El incidente sucedió el 17 de agosto en el Bosque Nacional Stanislaus
donde el cazador "permitió que un fuego ilegal se escapara", según el
informe oficial.
Las autoridades no han realizado arrestos hasta ahora y tampoco han
revelado el nombre del cazador mientras se despejan otras incógnitas en
la investigación.
Se descartó que el imputado estuviera relacionado con el cultivo ilegal de marihuana como se especuló en un principio.
A día de hoy el incendio sigue activo y ha crecido hasta ser el
cuarto más extenso en la historia de California, y ha dejado atrás 111
edificaciones destruidas, entre ellas once viviendas y causado cinco
heridos.
El último parte indicaba que los casi 4.000 bomberos que trabajan en su extinción lo tienen controlado en un 80 por ciento.
Se estima que hasta el momento el fuego ha generado un coste de 81 millones de dólares.
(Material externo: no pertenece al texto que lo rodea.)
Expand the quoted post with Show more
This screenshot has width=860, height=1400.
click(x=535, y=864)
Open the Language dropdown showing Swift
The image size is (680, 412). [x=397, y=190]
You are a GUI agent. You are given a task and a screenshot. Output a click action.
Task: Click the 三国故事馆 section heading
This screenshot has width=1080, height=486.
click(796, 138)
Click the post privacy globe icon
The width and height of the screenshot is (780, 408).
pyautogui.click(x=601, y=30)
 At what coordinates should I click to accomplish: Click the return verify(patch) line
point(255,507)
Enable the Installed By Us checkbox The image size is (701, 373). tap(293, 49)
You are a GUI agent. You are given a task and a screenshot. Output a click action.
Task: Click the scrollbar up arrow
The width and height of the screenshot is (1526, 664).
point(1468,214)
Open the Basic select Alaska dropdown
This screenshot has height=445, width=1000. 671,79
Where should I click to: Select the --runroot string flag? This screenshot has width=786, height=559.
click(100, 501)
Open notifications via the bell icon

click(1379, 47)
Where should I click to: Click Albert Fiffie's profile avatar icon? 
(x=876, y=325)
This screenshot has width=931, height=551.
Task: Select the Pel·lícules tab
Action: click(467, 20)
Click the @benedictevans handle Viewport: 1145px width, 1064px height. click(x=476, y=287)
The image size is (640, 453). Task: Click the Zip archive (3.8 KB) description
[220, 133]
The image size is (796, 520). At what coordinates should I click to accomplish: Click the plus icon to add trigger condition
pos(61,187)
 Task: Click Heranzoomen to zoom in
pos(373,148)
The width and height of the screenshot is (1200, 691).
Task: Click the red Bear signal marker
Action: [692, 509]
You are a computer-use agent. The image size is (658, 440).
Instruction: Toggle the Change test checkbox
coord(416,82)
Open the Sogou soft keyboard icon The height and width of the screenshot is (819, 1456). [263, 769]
El terreno escarpado, las altas temperaturas y la falta de humedad
favorecieron el rápido avance de las llamas que afectaron a la zona
periférica del Parque Nacional Yosemite.
Las autoridades tuvieron que tomar medidas para garantizar el
suministro de agua potable del área de la bahía de San Francisco, que
recibe suministro de los embalses próximos al fuego donde se fue
acumulando ceniza.
Así mismo, la integridad de la red hidroeléctrica se vio comprometida.
Actualmente aún hay 4.500 estructuras en un radio próximo al incendio.